If the vector is not zero valued, we change our player’s position by the value of the movement vector.

This way we can apply multiple key-pressed at once in order to also move diagonally.

public class PlayerMovementHandler : Component
{
    // Limit movement speed to 10 tiles per second
    private const double LAG = 0.1f;

    private double elaspedTime;

    protected override void OnStart()
    { }

    public override void Update()
    {
        if(elapsedTime < LAG)
            elaspedTime += Game.DeltaTime;

        if(elaspedTime > LAG)
        {
            elaspedTime = 0;
            Vector2D movement = Vector2D.Zero;

            if(Game.UI.IsKeyDown(Key.A))
                movement += new Vector2D(-1, 0);

            if(Game.UI.IsKeyDown(Key.D))
                movement += new Vector2D(1, 0);

            if(Game.UI.IsKeyDown(Key.W))
                movement += new Vector2D(0, -1);

            if(Game.UI.IsKeyDown(Key.S))
                movement += new Vector2D(0, 1);

            if(movement != Vector2D.Zero)
            {
                GameObject.Position += movement;
            }
        }
    }
}

It moves! It moves! Don’t mind the random symbols - these are just a test of the terminal emulation library.

The devil is in the details

There is a ton of things I haven’t covered though that are more or less hidden in these code samples - for example the fact that the Key enumerator is actually part of the game engine.

If, for example I would want to switch the framework from Windows Forms to MonoGame to go for the glorious multi-platform support (which I’ll probably do in the future) I’ll just write a tiny bit of code as a facade to handle and map that framework’s key codes instead of refactoring the whole project to decouple it from Windows Forms’ KeyCode.

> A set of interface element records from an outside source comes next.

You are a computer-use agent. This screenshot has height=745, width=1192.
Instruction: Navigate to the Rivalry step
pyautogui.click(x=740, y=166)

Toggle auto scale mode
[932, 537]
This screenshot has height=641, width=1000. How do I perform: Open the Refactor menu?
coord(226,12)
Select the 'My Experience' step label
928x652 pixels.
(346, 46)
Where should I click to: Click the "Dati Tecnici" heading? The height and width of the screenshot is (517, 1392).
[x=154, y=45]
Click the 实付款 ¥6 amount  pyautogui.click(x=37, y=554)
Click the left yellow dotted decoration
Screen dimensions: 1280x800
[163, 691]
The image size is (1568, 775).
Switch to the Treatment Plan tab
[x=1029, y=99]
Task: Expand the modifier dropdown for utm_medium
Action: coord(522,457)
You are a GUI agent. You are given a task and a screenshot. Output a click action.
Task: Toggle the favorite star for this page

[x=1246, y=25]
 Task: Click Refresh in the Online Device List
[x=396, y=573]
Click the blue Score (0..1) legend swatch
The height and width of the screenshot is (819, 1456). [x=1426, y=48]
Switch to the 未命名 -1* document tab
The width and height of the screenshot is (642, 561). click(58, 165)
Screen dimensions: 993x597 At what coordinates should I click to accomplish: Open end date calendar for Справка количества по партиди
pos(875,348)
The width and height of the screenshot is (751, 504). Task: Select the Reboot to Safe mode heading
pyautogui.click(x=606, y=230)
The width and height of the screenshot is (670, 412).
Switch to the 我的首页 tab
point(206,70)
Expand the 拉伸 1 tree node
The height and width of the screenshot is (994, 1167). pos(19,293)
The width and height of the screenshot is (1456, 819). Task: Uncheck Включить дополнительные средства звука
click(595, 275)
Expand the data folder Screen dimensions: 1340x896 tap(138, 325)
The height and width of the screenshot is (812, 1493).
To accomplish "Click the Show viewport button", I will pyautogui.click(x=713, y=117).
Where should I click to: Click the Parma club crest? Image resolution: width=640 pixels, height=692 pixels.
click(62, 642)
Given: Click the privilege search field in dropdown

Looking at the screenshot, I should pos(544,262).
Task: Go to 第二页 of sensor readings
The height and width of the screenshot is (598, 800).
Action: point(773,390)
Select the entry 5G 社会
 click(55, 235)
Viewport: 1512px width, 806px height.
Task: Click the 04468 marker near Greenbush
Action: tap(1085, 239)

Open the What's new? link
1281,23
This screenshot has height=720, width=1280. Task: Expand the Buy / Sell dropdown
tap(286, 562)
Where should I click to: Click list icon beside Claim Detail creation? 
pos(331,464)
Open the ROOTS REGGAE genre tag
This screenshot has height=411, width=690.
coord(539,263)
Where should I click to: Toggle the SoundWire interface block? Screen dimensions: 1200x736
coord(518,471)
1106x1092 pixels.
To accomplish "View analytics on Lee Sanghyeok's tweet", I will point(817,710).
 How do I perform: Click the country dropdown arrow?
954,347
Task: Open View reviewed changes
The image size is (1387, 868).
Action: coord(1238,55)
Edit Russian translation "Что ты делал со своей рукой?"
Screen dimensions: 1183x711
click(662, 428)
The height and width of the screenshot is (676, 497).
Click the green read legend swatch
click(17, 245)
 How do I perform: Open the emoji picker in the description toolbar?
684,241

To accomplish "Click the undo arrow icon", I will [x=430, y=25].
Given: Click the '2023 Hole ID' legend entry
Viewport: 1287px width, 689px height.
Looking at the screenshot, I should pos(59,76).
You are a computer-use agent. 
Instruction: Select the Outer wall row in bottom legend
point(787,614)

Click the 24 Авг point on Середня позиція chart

Another things are the Game and Game.UI objects whose implementation I have not shown yet.
I’m still laying down the basics and changing the project structure to - for example - maybe separate the engine itself from the game in the future.

Speaking of refactoring, meanwhile I’m working hard on the Malison library which - if you remember the project introduction post - I’m maintaining now.
In short, I want to decouple it from the Glyph abstraction that puts a heavy constraint on the available text characters in the library. It also limits the users to use the given font or customize their fonts to fit the constraints of the Glyph enumerator.

To clarify - that Glyph enumerator defines available characters in specific order that represents how the character in spritesheet for that font looks like.
Another troubling thing is the fact that the font’s encoding could not be changed because of that.

It’s a tightly coupled problem which I’ll have to deal with. If I want to allow usage of a custom font which in case of my game is - CP437 - and allow the support for it’s characters and encoding, which differ from font to font - there is no other way.

This change will also allow to switch the font sprite to actual non-text sprites quite easily if such need would arise.

Such is the result of me actually working on Malison and Bramble libraries from time to time, while implementing Praedium.

The good news is that I’ll end up with 2 more projects than I expected before entering the Daj się poznać competition.

That’s it for today. Next time I’ll maybe show you the results of my - hopefully - successful refactoring and explain the decisions I made there and how did they improve the library itself.

For those who missed it, here are the repositories for the projects:

  • Bramble - a set of utility classes such as Vector2D
  • Malison - terminal emulation library
  • Praedium - my actual project

For more information refer to the project introduction post.

Please don’t bite me for the lack of reasonable README.md files in the repositories - I’ll try to get around them soon.